Obama is also likely to call for another extension of unemployment benefits and increased funding for school construction and renovation. He may also, some analysts suggest, call for a temporary tax holiday that will allow U.S. corporations that do business in other countries to bring profits earned in those countries back into the United States at a reduced rate.
All of this is interesting, but almost none of it would have the effect of stimulating the American economy to any real degree.
In the main, the proposals that have leaked out amount to little more than a streamlined version of what Obama and Congress already did during the first year of his administration, measures that were supposed to keep unemployment from rising above 8 percent.
As we now know, the effort failed and the promise was made from whole cloth. Unemployment has been stuck above 9 percent for much of Obama’s presidency and does not look to be coming down any time soon. Additionally, the stimulus failed to stimulate the American economy. The U.S. gross domestic product grew by just 1 percent in the last quarter, leaving many economists to fear that a double-dip recession is in the offing.
It should be clear by now that massive public sector spending does not stimulate the economy, the writings and theories of John Maynard Keynes notwithstanding. It is especially worrisome that Obama appears to be considering even more of the same despite the fact that, on his watch alone, the federal debt has increased by 4 trillion dollars. That the government, as someone once said, cannot spend its way into prosperity is a lesson lost on the president and the members of his economic team. The keys to prosperity are, as Kennedy and Reagan both proved, in private hands.
The Republicans are already headed in another direction — setting up yet another confrontation with the White House.
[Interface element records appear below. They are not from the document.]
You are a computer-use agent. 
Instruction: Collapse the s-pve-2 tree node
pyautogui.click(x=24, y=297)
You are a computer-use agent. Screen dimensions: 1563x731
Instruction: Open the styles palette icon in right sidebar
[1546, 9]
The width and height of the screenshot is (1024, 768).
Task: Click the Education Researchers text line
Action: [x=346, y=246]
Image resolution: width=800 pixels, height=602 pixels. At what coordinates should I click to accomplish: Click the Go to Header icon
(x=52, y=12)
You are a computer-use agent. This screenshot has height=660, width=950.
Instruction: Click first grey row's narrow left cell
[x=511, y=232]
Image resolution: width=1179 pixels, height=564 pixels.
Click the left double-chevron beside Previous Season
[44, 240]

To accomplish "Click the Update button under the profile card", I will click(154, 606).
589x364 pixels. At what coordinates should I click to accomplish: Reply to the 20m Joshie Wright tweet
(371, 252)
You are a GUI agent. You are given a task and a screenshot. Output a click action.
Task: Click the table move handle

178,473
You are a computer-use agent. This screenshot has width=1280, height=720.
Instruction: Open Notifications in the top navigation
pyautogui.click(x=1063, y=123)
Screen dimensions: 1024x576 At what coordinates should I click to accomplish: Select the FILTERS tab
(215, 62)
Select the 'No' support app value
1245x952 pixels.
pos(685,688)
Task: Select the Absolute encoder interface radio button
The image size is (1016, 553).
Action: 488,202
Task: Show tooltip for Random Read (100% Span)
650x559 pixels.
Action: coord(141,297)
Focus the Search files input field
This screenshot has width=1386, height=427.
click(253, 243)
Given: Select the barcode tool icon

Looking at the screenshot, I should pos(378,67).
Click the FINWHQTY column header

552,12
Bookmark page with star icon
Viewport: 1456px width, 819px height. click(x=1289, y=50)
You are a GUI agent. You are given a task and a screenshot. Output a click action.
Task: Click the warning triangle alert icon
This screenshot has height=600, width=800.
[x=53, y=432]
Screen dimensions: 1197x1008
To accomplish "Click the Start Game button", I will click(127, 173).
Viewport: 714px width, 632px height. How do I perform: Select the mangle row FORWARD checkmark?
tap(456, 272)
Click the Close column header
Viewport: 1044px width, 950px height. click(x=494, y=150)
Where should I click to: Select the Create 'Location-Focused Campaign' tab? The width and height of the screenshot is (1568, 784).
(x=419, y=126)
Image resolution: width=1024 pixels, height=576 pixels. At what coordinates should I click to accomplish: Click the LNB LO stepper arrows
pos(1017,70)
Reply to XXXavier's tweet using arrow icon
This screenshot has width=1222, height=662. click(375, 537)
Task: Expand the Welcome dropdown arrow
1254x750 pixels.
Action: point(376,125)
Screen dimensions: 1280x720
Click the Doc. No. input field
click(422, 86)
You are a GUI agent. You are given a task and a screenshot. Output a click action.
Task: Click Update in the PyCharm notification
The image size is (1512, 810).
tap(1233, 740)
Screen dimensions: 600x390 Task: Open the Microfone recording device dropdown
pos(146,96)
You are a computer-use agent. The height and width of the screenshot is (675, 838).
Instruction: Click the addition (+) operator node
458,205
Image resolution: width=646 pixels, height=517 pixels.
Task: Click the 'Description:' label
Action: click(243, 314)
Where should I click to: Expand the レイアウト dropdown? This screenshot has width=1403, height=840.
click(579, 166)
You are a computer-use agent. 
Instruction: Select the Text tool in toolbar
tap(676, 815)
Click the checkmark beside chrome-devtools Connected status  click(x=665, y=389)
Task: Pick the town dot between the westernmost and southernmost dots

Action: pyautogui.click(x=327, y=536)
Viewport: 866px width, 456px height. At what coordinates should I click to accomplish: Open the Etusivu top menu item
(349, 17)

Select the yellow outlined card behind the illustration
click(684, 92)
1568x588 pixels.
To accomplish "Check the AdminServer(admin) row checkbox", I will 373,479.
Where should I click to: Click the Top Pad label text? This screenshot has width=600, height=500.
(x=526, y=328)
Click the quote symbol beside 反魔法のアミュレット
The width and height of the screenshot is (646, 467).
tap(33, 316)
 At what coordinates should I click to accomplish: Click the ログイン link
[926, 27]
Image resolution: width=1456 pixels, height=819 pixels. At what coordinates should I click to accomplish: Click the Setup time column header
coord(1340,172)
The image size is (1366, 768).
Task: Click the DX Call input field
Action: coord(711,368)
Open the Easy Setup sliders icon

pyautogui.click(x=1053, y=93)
House Majority Leader Eric Cantor began the week by outlining a series of legislative proposals he said would stimulate the economy by getting the federal government off the backs of the people who create jobs — especially American small business.
In a memo to his House Republican colleagues, Cantor outlined a program to repeal what he called “job-destroying regulations” that are preventing the creation of “middle class jobs”:
Our regulatory relief agenda will include repeal of specific regulations, as well as fundamental and structural reform of the rule-making system through legislation like the REINS Act, the Regulatory Flexibility Improvements Act, and reform of the Administrative Procedures Act.
The assault on the federal regulatory structure is long overdue. According to the non-partisan Phoenix Center for Advanced Legal & Economic Public Policy Studies, a 5 percent across the board cut to federal regulatory agency operating budgets would produce $75 billion in new GDP growth and create 1.2 million new private sector jobs each year.
Cantor also said the House GOP would focus on finding ways to provide immediate tax relief that will create jobs, not just put money in people’s pockets. Two ideas he identified as being under consideration are the permanent repeal of the 3 percent withholding rule scheduled to go into effect in 2013 and a proposal that would allow small business people to take a tax deduction equal to 20 percent of their income.
“The goal was simple,” Cantor said in the memo. “Immediately free up funds for small business people to retain and hire new employees, and reinvest in and grow their businesses.”
There are other things Obama could do that would actually stimulate the economy, including the transmission of several pending free-trade agreements to the Senate for ratification. What he appears ready to do, however, is an entirely different matter. Based on the portions of his plan that have emerged thus far, he plans to help his friends, do nothing for his foes, and prepare to roll the dice in November of 2012 — hoping that he has done enough to help his political base that he can win re-election.